How pathetic is this? Less than 1 percent of all speaking roles in the 100 top-grossing films of 2017 featured LGBTQ characters, according to a new study from the USC’s Annenberg Inclusion Initiative.
That figure was a drop from last year’s meager findings of 1.1 percent representation of LGBT people in 2016’s movies.
ALL TALK, NO ACTION
Despite highly publicized rhetoric about inclusion and increased diversity in the film industry, the study shows this fanfare is not backed up by numbers.
“Those expecting a banner year for inclusion will be disappointed,” Stacy L. Smith, founding director of the Annenberg Inclusion Initiative, said in a statement. “Hollywood has yet to move from talking about inclusion to meaningfully increasing on-screen representation for women, people of color, the LGBT community, or individuals with disabilities.”
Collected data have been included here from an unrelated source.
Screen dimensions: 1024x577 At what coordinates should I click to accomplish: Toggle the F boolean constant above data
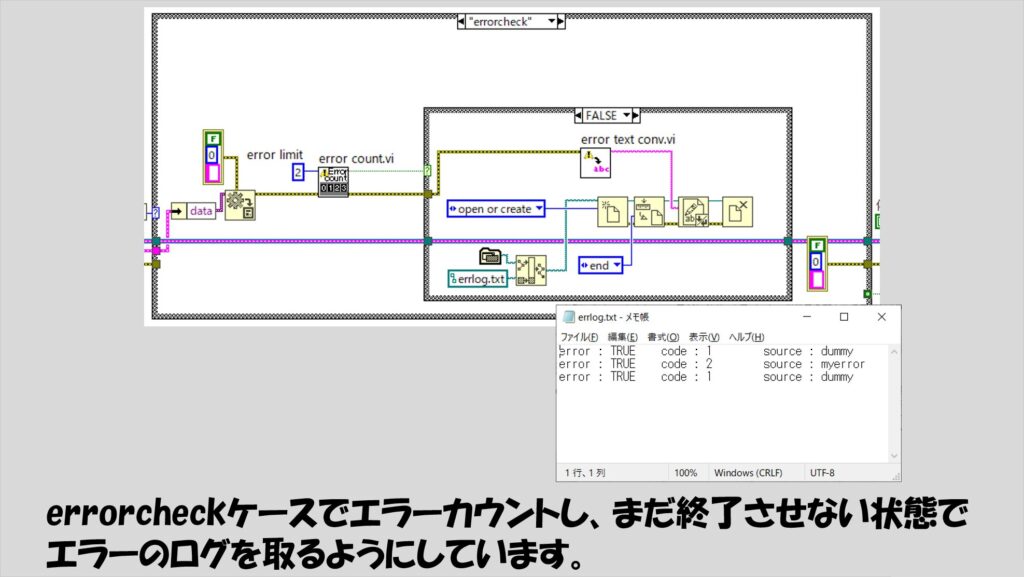pos(213,139)
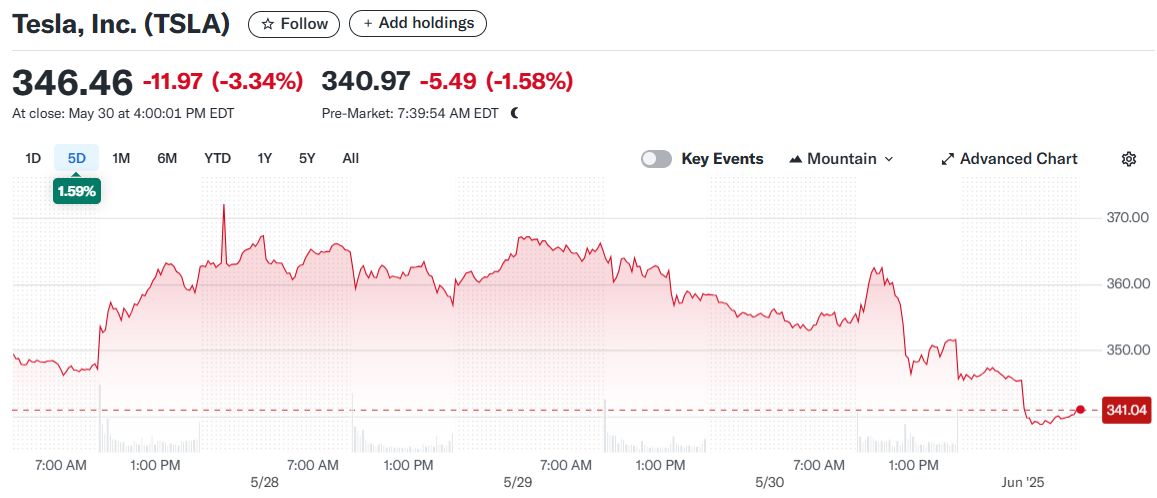Click the 341.04 price label on axis
Viewport: 1157px width, 498px height.
1126,410
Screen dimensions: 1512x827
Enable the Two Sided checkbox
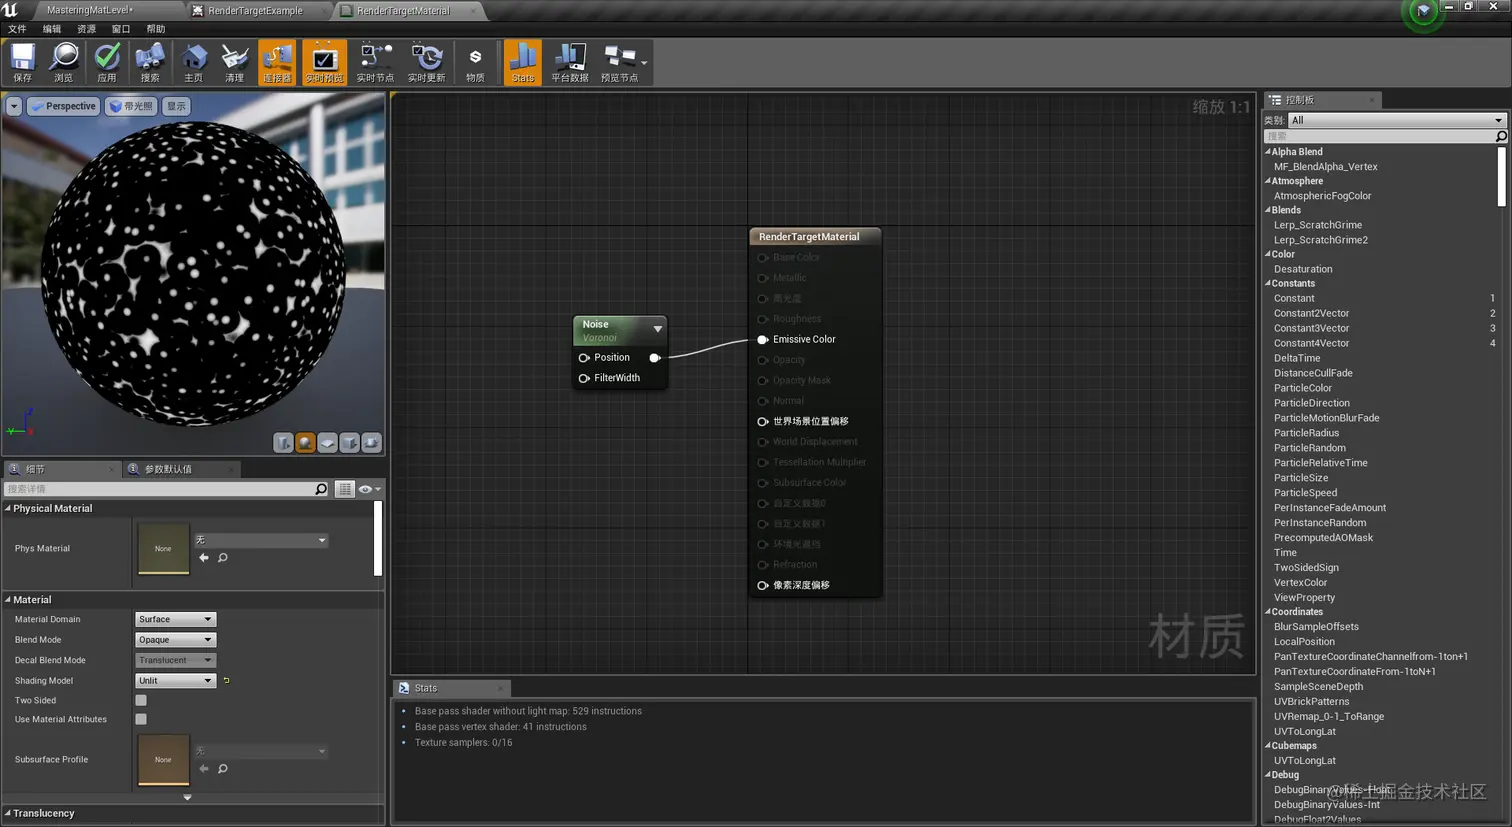(x=141, y=700)

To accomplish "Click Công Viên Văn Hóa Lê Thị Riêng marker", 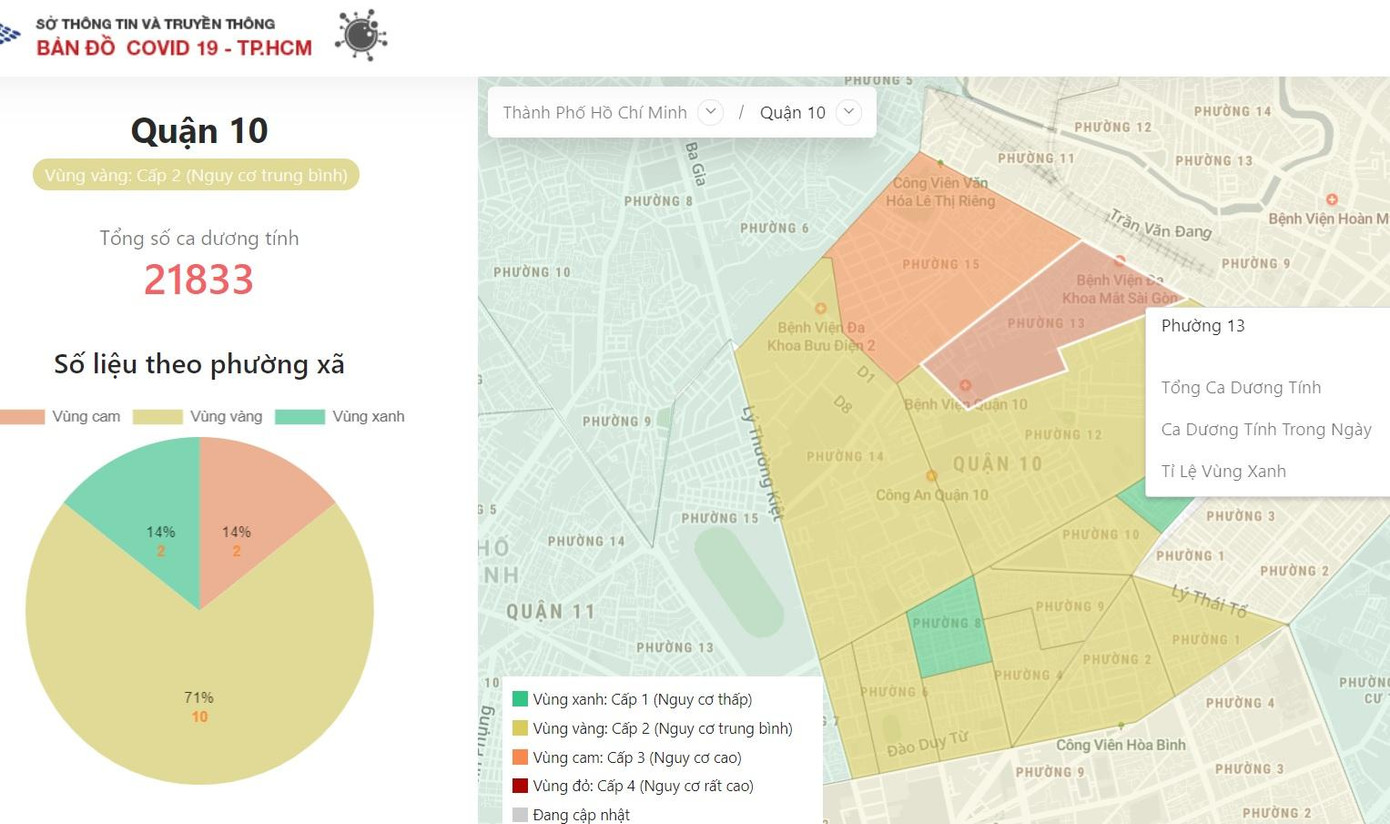I will (940, 163).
Entitled “Inequality in 1,100 Popular Films,” the report examines the 100 top-grossing films from 2007 to 2017. It evaluates the on-screen prevalence of underrepresented and marginalized groups including women, people of color, those withing the LGBTQ community, and people with disabilities.
For the past two years, queer characters were the least represented group on the silver screen.
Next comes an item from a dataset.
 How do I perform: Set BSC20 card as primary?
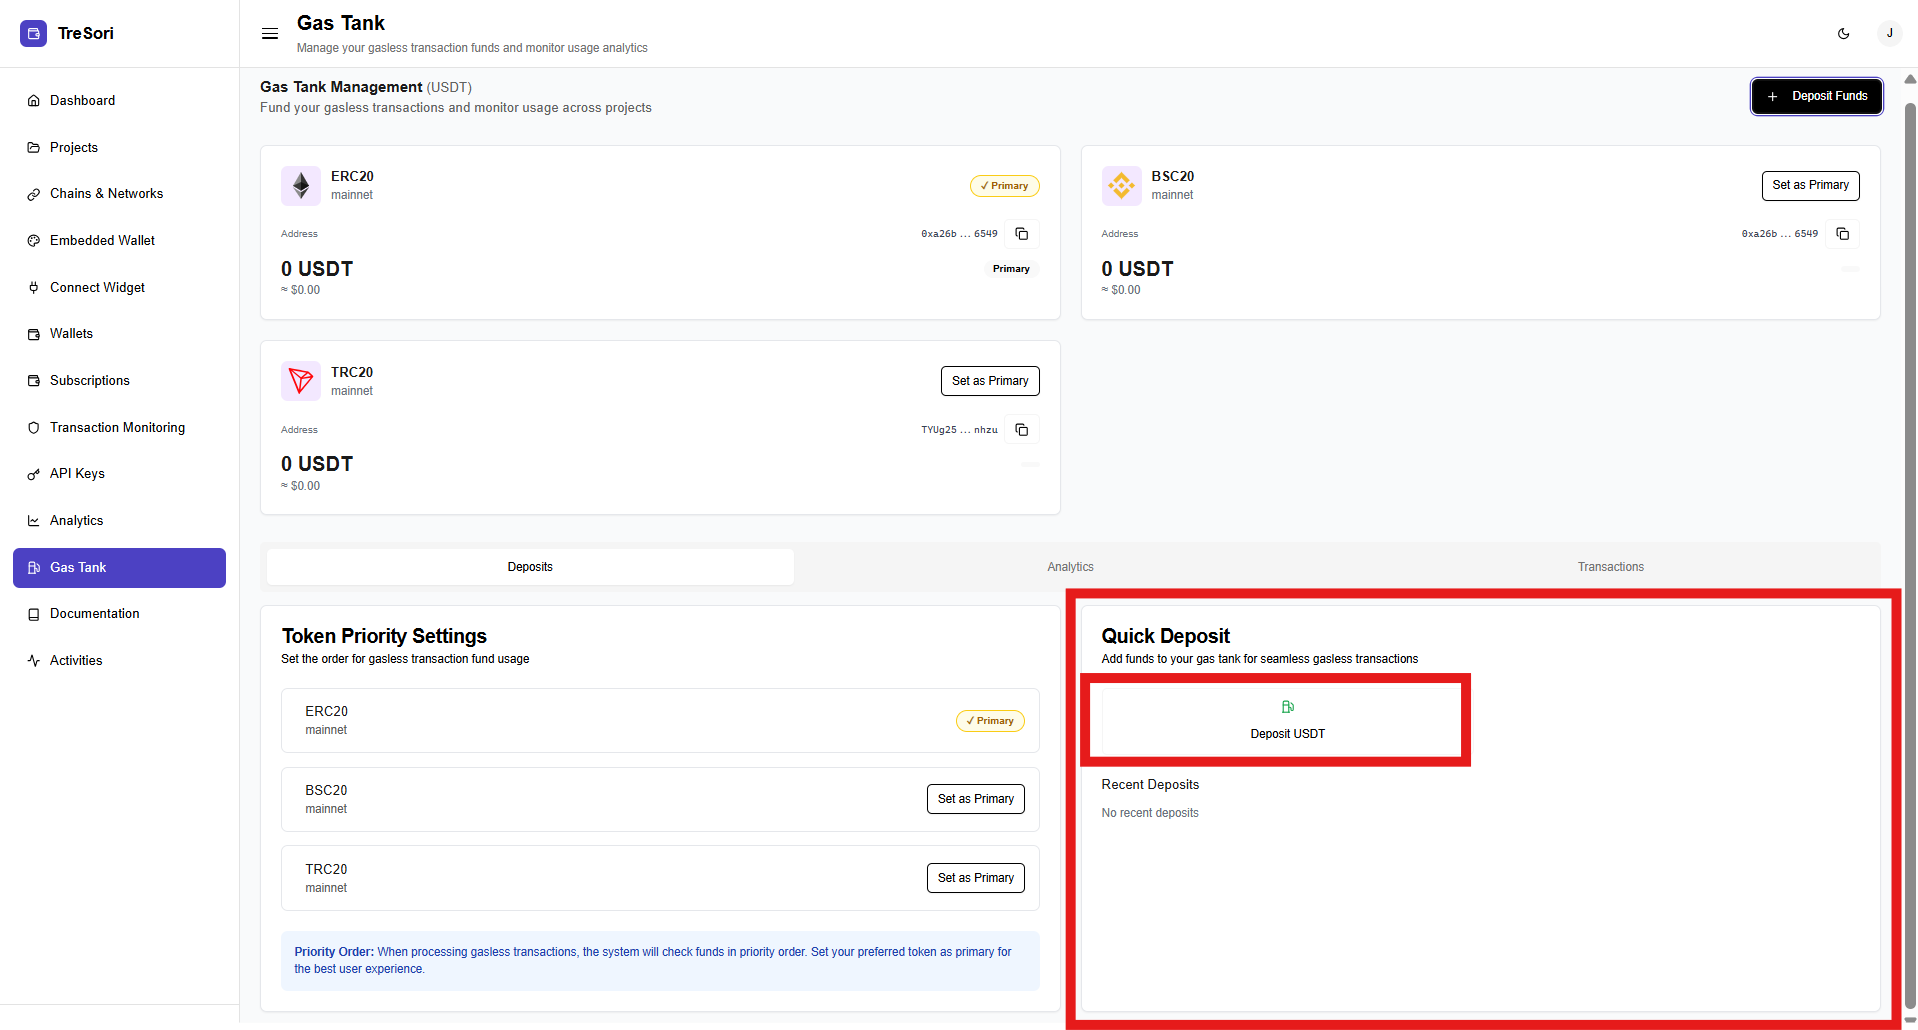1809,185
In May, GLAAD released a study that found queer character visibility in 109 films released by major studios in 2017 was abysmal, dropping to its lowest level in six years, and none of those movies included a transgender character.
FROM THE USC REPORT
- In 2017, 81 of the 100 top-grossing films features had no lesbian, gay, or bisexual visibility
- Of the 31 LGB characters represented, 68 percent were white
- Only one transgender character appeared in 400 films from 2014 to 2017
- In 2017, 43 films did not include African American female characters in 43 films
- 65 movies were missing Asian or Asian American female characters
- 64 films did not include Latinas
- 78 movies omitted women with disabilities
INCLUSION RIDER
The report also offers solutions including the addition of the much-talked about and Googled inclusion rider, which Smith introduced to the entertainment industry.
“The inclusion rider is an addendum to an actor/content creator’s contract that stipulates that stories and storytellers should look like the world we actually live in — not a small fraction of the talent pool,” according to the Inclusion Initiative. “It does this while also protecting story sovereignty.”
Good intentions are not enough to create change, said Smith, who also suggests setting target inclusion goals, making policy changes, and adding female characters to reach a 50-50 ratio of men to women by 2020.
“Hollywood needs tangible, actionable solutions that will usher in real transformation. Our work brings to light the steps that companies and individuals can take if they want to see results.”